I'm tempted to tell it generate patches for this, since this is mostly
a mechanical change, but I'm curious whether anyone else might have
reasons that we shouldn't go ahead and do it.
-- 
Jeff Layton <jlayton@kernel.org>

[-- Attachment #2: lazy-swimming-alpaca.md --]
[-- Type: text/markdown, Size: 12037 bytes --]

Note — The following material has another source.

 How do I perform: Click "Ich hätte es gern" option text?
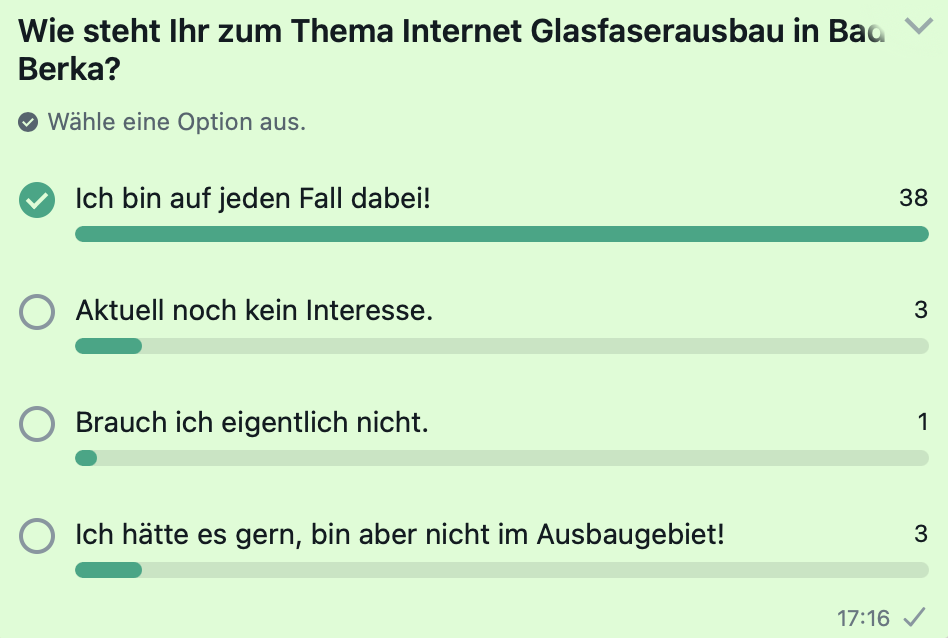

# Plan: Change `i_ino` in `struct inode` from `unsigned long` to `u64`

## Motivation

On 32-bit architectures, `unsigned long` is 32 bits, limiting inode numbers
to 2^32. Several filesystems (NFS, CIFS, XFS, Ceph, FUSE) natively use 64-bit
inode numbers and must hash/fold them to fit `ino_t`/`unsigned long` on 32-bit.
The VFS intermediate structure `kstat.ino` is already `u64`, and `statx.stx_ino`
is already `__u64`. Making `i_ino` itself `u64` eliminates a type mismatch at
the VFS core and removes the need for filesystem-specific folding hacks on
32-bit architectures.

On 64-bit architectures, `unsigned long` is already 64 bits, so this change is
effectively a type alias change with no runtime impact (only format string and
type signature cleanups).

## Scope Assessment

This is a tree-wide change touching hundreds of files. It should be broken into
a series of patches, each handling one logical subsystem or concern. The series
should be structured so that the core type change is a single commit, preceded
by preparatory patches and followed by cleanups.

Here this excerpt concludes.